Lockout/Tagout is the single most reliable way to prevent electrical injuries, yet incidents happen when someone assumes equipment is off instead of proving it. Every system - panels, breakers, MCCs, HVAC units, conveyors must be isolated, locked, tagged, and verified with an approved meter before work begins.
Never rely on someone else’s word or a label that “should be right.” If energy is present, you step back. If it’s controlled, you proceed. LOTO failures are consistently identified in OSHA’s top violations; crews can review the standard at osha.gov/lockout-tagout and NFPA guidance at nfpa.org/70E.
Extension Cords, Temporary Power, & GFCI Protection
Preventing shocks, overloads, and ground faults on active sites.
Most electrical injuries on construction sites don’t come from high-voltage gear, they come from everyday cords, tools, and temporary power drops. Damaged insulation, missing grounds, wet conditions, and overloaded circuits turn simple tasks into shock hazards. Every cord should be inspected daily, kept out of water, protected from pinch points, and connected through a functioning GFCI.
Temporary power needs proper panels, breakers, and weather protection, no makeshift “spiderweb” setups. OSHA maintains clear requirements for temporary wiring at osha.gov/electrical, and the Construction eTool provides solid examples of compliant field setups.
Working Near Energized Equipment
Understanding boundaries, labels, and the dangers of unexpected energization.
Arc-flash events happen instantly and without warning, often during troubleshooting, panel removal, or when someone works too close to energized components. Crews must respect approach boundaries, read arc-flash labels, and never assume a panel is safe because it “looks off.”
Only qualified workers with arc-rated PPE should open energized gear, and everyone else should maintain distance and awareness. The severity of arc-flash injuries—and the frequency with which they occur—is documented extensively in NFPA 70E and through resources at nist.gov and elecdocs from OSHA.
Damaged Tools, Cords, Panels, and Improper Grounding
Recognizing and removing unsafe electrical equipment before someone gets hurt.
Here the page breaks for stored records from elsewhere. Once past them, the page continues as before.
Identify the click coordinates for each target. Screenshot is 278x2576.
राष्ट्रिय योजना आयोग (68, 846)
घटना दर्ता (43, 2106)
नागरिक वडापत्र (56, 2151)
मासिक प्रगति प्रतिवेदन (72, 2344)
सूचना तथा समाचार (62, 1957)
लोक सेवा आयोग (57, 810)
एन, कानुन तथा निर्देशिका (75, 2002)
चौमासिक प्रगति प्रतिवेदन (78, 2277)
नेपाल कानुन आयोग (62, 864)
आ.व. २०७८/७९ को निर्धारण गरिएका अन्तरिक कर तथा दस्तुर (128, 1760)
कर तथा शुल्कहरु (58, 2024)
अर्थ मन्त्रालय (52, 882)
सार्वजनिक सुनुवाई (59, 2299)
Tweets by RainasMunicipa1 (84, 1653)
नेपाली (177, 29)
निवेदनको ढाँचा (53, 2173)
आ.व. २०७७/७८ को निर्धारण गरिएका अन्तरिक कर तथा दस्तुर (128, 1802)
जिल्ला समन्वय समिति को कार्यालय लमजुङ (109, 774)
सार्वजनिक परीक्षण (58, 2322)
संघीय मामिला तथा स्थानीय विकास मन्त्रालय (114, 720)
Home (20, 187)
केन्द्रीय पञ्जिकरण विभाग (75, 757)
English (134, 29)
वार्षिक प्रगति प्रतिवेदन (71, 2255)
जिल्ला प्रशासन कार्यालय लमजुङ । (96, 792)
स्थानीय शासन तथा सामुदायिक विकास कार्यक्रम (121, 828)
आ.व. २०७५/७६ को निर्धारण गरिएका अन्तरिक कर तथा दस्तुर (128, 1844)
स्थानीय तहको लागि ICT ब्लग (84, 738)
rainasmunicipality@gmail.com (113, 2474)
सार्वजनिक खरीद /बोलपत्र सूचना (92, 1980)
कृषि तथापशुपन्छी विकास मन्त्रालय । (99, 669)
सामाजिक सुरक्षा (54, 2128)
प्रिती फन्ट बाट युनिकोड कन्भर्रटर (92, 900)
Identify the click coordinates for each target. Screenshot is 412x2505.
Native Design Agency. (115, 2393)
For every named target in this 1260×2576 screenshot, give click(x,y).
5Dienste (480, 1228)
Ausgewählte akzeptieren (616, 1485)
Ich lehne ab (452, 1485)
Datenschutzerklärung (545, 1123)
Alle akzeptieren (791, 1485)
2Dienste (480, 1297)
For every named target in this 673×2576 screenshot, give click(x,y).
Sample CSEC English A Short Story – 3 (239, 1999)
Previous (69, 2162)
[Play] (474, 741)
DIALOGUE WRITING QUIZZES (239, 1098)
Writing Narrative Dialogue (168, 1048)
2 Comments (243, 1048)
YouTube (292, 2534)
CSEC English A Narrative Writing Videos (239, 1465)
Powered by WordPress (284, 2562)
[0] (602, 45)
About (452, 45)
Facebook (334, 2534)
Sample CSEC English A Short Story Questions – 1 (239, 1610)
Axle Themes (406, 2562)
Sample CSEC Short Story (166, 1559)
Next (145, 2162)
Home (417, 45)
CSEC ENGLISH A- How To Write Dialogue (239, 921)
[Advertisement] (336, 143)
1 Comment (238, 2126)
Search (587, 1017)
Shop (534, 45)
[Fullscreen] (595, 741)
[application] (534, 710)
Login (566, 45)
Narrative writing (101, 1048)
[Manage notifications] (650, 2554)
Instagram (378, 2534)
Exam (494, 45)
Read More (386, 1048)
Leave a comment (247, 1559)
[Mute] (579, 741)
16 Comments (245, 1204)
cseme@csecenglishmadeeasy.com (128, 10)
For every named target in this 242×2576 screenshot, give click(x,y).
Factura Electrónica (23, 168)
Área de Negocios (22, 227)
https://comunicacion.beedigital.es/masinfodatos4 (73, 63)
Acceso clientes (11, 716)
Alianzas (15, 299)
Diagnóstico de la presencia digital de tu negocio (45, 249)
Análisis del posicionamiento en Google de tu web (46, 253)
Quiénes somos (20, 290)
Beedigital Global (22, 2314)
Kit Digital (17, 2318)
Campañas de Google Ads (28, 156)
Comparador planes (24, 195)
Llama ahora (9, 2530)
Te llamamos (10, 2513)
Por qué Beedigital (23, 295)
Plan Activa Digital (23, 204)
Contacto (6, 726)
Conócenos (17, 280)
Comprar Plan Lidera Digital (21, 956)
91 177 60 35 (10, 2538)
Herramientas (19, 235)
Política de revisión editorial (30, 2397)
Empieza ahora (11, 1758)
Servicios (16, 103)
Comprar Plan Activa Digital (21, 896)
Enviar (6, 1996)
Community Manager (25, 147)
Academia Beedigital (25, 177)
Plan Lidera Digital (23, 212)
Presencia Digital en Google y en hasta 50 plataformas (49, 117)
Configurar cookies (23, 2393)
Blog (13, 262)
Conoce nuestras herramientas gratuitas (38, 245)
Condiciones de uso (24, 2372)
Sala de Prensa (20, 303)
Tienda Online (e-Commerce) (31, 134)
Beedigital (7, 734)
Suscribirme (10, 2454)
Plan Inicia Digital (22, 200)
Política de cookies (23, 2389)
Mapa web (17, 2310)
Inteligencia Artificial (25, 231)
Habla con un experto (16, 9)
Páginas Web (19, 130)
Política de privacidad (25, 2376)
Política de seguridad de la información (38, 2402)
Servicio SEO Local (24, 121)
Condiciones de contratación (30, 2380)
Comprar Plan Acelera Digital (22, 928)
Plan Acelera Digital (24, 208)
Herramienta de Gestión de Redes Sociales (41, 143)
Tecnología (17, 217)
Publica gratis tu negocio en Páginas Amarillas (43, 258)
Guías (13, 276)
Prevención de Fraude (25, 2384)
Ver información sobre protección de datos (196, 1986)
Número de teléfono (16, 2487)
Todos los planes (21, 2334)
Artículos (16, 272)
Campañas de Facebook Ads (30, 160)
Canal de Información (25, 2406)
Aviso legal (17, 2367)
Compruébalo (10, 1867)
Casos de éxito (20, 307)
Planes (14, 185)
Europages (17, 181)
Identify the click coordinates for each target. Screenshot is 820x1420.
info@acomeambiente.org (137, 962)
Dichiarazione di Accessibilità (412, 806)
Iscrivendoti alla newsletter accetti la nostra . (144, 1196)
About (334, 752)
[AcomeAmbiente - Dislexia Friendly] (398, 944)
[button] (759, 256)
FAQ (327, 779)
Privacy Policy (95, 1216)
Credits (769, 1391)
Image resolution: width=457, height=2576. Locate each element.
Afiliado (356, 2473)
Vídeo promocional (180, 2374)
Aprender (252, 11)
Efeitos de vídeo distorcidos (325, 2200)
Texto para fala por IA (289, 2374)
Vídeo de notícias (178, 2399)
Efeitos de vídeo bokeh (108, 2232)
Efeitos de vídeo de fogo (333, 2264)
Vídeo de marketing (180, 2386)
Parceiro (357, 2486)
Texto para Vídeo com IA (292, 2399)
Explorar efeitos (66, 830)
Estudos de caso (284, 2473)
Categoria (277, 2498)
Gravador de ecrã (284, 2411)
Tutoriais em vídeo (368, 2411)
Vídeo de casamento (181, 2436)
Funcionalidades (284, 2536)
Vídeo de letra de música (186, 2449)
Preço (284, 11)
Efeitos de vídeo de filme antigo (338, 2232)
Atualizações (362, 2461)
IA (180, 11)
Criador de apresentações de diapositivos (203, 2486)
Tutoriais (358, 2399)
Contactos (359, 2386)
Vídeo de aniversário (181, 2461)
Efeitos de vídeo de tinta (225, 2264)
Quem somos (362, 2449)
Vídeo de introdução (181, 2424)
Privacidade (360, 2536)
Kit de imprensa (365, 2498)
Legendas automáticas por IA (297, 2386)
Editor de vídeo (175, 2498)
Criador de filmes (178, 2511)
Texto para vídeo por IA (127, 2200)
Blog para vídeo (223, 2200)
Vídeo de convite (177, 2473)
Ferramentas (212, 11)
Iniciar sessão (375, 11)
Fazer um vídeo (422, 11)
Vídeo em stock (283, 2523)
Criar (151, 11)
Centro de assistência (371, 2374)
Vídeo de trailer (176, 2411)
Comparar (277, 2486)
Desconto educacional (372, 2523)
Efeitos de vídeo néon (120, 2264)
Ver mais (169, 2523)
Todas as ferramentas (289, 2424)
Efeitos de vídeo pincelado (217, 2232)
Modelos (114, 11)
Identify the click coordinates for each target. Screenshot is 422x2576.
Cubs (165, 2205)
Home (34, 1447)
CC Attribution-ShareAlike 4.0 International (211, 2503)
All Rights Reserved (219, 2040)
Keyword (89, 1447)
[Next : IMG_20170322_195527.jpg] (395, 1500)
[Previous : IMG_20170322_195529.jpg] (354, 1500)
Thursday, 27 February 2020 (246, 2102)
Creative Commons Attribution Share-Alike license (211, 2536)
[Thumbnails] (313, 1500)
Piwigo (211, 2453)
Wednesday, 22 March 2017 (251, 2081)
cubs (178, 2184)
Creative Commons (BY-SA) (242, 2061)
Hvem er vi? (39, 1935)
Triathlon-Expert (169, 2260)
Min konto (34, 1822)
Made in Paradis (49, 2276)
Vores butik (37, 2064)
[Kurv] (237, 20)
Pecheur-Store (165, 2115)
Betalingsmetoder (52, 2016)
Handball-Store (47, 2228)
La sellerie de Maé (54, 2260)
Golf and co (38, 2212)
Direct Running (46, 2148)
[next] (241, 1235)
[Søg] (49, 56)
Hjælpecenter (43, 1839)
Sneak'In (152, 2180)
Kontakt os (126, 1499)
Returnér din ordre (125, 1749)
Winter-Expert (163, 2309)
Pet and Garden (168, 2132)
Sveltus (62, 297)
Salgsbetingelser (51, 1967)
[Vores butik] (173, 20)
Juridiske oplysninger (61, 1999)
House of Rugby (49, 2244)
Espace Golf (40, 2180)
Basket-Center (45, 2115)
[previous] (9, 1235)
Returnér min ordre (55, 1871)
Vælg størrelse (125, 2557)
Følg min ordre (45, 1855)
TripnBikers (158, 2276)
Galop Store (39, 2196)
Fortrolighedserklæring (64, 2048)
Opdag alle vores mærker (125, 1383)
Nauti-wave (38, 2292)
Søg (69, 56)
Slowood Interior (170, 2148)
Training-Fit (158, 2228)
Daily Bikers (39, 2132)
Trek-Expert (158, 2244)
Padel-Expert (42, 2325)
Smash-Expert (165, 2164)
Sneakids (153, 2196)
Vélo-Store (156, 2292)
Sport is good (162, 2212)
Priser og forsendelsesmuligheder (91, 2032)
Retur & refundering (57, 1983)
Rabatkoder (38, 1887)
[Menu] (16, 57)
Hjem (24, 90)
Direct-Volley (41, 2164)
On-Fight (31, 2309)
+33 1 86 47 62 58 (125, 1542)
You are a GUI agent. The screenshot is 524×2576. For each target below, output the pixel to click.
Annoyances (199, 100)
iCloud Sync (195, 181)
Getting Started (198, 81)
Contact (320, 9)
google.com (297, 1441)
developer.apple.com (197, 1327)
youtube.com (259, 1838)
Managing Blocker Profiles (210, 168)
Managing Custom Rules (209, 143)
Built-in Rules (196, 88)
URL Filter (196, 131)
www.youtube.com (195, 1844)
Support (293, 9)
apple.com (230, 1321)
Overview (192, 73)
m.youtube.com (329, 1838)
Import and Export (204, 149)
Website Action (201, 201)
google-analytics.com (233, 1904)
Electrical systems rarely fail catastrophically without warning—there are usually signs: buzzing panels, warm breakers, exposed conductors, taped-over damage, missing strain reliefs, or tools that “shock a little.” None of these should ever be ignored.
Any damaged electrical equipment gets removed from service immediately, tagged out, and replaced. Improper grounding is a silent killer on wet, muddy, or metal-rich jobsites, and grounding checks should be part of routine inspections.